*Task list*:
1. In the TURBOMOLE forum thread, reproduce the passage from "# Set environment" to "YOUR QUEUING SYSTEM!".
2. In the TURBOMOLE forum thread, what example serves as the input data for the test job?

*Extract to read*:
--- BEGIN ---

Author Topic: TURBOMOLE + Slurm 22.05: MPI not working? (Read 5615 times)

hermannschwaerzler · « **on:** February 28, 2023, 03:57:26 PM »

Hi everybody,

we are having a problem wrt running MPI parallelisation on our cluster (Slurm 22.05 - TURBOMOLE 7.5 and 7.7 Demo).
As data we are using the example from the tutorial (benzene) and as a job-script this:

Code: [Select]

#!/bin/bash
#SBATCH --job-name=turbomole-test
#SBATCH --nodes=1
#SBATCH --ntasks=4
#SBATCH --cpus-per-task=1
#SBATCH --hint=nomultithread
#SBATCH --mem-per-cpu=10G
#SBATCH --time=00:30:00

export TURBODIR=/path/to/TURBOMOLE
export PATH=$TURBODIR/scripts:$TURBODIR/mpirun_scripts:$PATH

## set locale to C
unset LANG
unset LC_CTYPE

# set stack size limit to unlimited:
ulimit -s unlimited

# Set environment variables for an MPI job
export PARA_ARCH=MPI
export PATH="${TURBODIR}/bin/`sysname`:${PATH}"
export PARNODES=$SLURM_NTASKS

ridft

When we submit this job it seems to run, but the only output that is produced is this:

Code: [Select]

STARTING ridft VIA YOUR QUEUING SYSTEM!
RUNNING PROGRAM /path/to/TURBOMOLE/bin/em64t-unknown-linux-gnu_mpi/ridft_mpi.

--- END ---

*Record set*:
--- BEGIN ---

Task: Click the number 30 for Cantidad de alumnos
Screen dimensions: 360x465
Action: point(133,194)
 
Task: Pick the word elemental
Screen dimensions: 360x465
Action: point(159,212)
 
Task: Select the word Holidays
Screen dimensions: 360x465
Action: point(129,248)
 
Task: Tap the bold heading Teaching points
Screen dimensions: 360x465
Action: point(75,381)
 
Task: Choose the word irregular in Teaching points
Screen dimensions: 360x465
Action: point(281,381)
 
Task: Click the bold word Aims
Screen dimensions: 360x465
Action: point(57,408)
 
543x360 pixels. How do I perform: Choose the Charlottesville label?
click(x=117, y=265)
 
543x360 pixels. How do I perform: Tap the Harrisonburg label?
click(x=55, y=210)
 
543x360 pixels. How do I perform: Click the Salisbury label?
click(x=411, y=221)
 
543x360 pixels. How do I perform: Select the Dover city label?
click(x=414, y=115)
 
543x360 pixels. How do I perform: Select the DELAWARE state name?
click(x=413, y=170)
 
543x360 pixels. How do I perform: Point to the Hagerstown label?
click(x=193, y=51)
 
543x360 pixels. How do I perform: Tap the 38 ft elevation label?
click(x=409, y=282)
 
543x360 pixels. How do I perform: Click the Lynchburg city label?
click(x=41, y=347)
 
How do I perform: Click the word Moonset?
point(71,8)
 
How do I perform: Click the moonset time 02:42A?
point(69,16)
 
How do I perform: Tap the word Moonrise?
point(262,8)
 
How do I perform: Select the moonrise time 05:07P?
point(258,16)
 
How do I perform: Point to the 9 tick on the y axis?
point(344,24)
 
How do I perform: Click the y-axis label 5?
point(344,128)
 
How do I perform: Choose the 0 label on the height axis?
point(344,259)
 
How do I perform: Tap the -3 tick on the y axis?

--- END ---

*Solutions to each task*:
1.
# Set environment variables for an MPI job
export PARA_ARCH=MPI
export PATH="${TURBODIR}/bin/`sysname`:${PATH}"
export PARNODES=$SLURM_NTASKS

ridft

When we submit this job it seems to run, but the only output that is produced is this:

Code: [Select]

STARTING ridft VIA YOUR QUEUING SYSTEM!

2. The benzene example from the tutorial.